Clarke, M., Köhler, J., Heuser, J., & Gerisch, G. (2002). Endosome fusion and microtubule-based dynamics in the early endocytic pathway of Dictyostelium. Traffic, 3(11), 791-800.


Cite as: http://hdl.handle.net/11858/00-001M-0000-0010-6DFA-8
Abstract
Dictyostelium amoebae, like mammalian macrophages, take up fluid by macropinocytosis. The present study used fluorescent fluid-phase markers and GFP-labeled microtubules to visualize the uptake, dynamics, and fusion of early endosomes in Dictyostelium. Consecutive labeling with two fluorescent fluid- phase markers demonstrated that within the first few minutes after uptake, new macropinosomes underwent fusion with pre- existing endosomes. The fusing endosomes, which represent the mixing compartment, displayed extreme shape changes and rapid transport about the cell in association with microtubules.
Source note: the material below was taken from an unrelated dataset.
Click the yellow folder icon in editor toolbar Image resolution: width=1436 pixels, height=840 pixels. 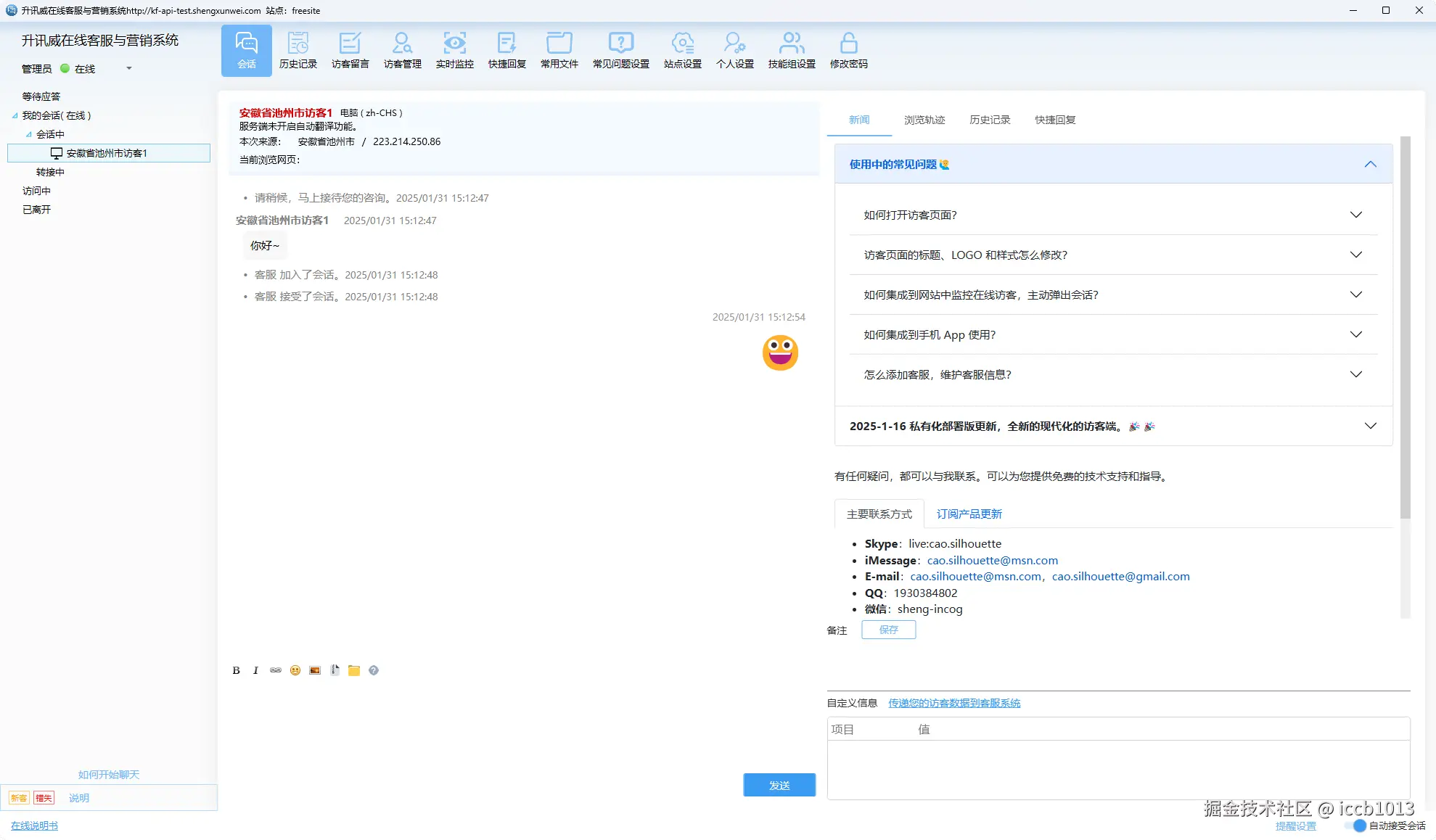[353, 670]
The great plasticity of endosomes at this stage of maturation was also evident by electron microscopy. The constant undulatory motion of microtubules was implemental in establishing contact with endosomes. Treatment of cells with agents that selectively disrupted either actin filaments or microtubules confirmed that endosome dynamics were microtubule based. Further maturation of endosomes led to loss of pleiomorphy in favor of a spherical shape, inability to fuse with new macropinosomes, and diminished motility.